Metode keempat adalah Typology. Metode ini menggunakan rangkaian foto untuk membicarakan tentang topik yang berdekatan melalui visual struktur yang hampir identikal, meski objek yang difoto berbeda. Jan Banning hampir selalu menggunakan metode tipologi dalam semua proyeknya. Atet Pramadia (alumni PPG) menggunakan pendekatan ini untuk membuat karya “Pusako Minang”.  

Pendekatan berikutnya adalah Continuous Story. Metode ini digunakan untuk menceritakan sebuah topik spesifik, gaya visual tidak perlu konsisten namun setiap foto merepresentasikan sebuah klimaks visual. Format ini biasanya digunakan oleh foto jurnalis untuk menceritakan mega isu yang sedang terjadi di dunia. Contohnya adalah karya Wasteland oleh Kadir Van Lohuizen.  

Format terakhir adalah Photographic Essay. Dalam photographic essay, sebuah cerita diutarakan lewat rangkaian foto, diperkuat oleh aspek estetika tata ruang halaman publikasi, dan dikombinasikan dengan beragam visual perspektif. Umumnya, format yang digunakan untuk cerita foto semacam ini telah ditentukan sebelumnya oleh editor foto/klien.
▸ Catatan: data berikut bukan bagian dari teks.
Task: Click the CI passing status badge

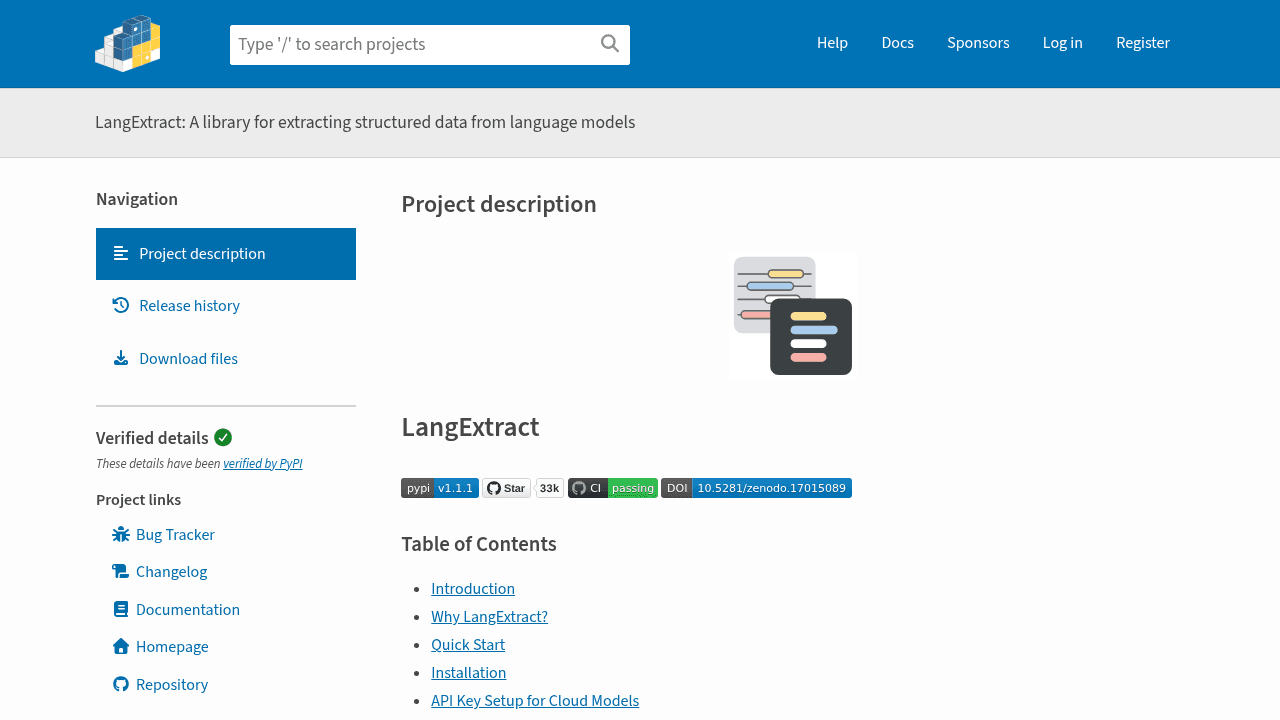Action: 612,488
Sebagai contoh, Putu Sayoga dalam reportase “The Ring of Fire” menggunakan format vertikal dan diptych sesuai dengan arahan penugasan. 
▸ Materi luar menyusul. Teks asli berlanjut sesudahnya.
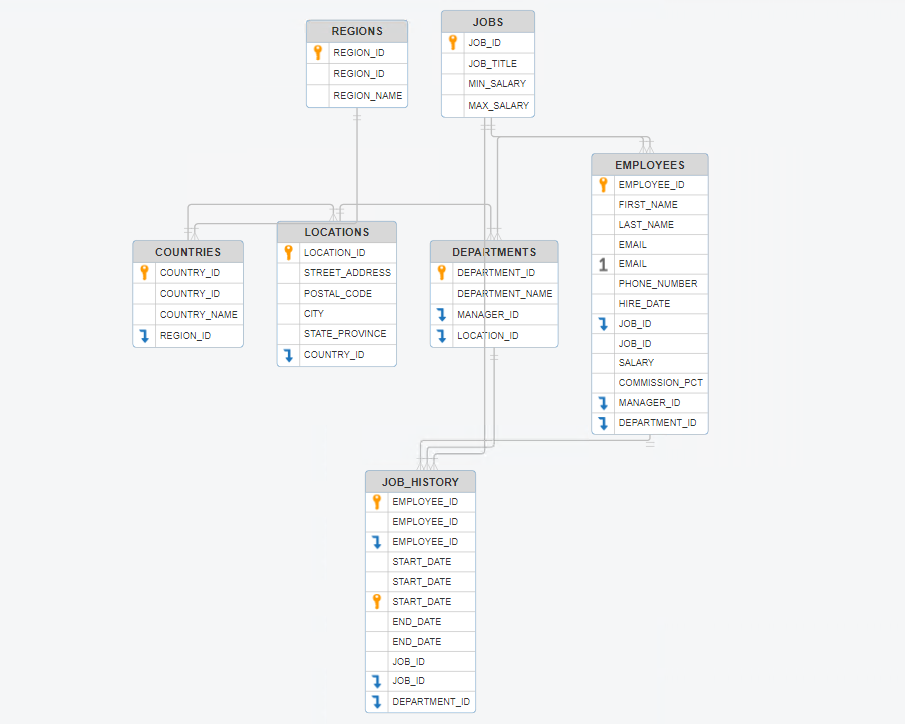Click the primary key icon beside REGION_ID in REGIONS
Viewport: 905px width, 724px height.
[318, 52]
Salah seorang peserta, ​​Bhagavad Sambadha (wartawan Tirto.id) mengajukan pertanyaan, “Idealnya apakah kita sudah tahu format apa yang kita gunakan dari awal atau sembari jalan?.” Menanggapi pertanyaan tersebut, Rosa mengungkapkan, “Idealnya memang kita sudah tahu sedari awal format visual seperti apa. Namun, kita jangan menutup diri dengan apa yang kita temui di lapangan. Jika ada fakta atau data baru, sebagai jurnalis kita tidak boleh menutup mata. Ketika itu bisa dimasukkan dengan pendekatan lain yang berbeda, mengapa tidak?”

Rosa menutup sesi materi sekaligus mengingatkan peserta, “Saat membuat proyek visual, gunakan elemen visual untuk bercerita, bukan menggunakan elemen teks.” Elemen teks dinilai sulit digunakan untuk membangun asosiasi emosi dan visual. 

Setelah sesi materi usai, peserta bersama dengan para mentor: Edy Purnomo, Rosa Panggabean, dan Yoppy Pieter mendiskusikan dan mempertajam proposal masing-masing peserta. Kemudian peserta dibagi menjadi dua kelompok untuk mempermudah proses mentoring.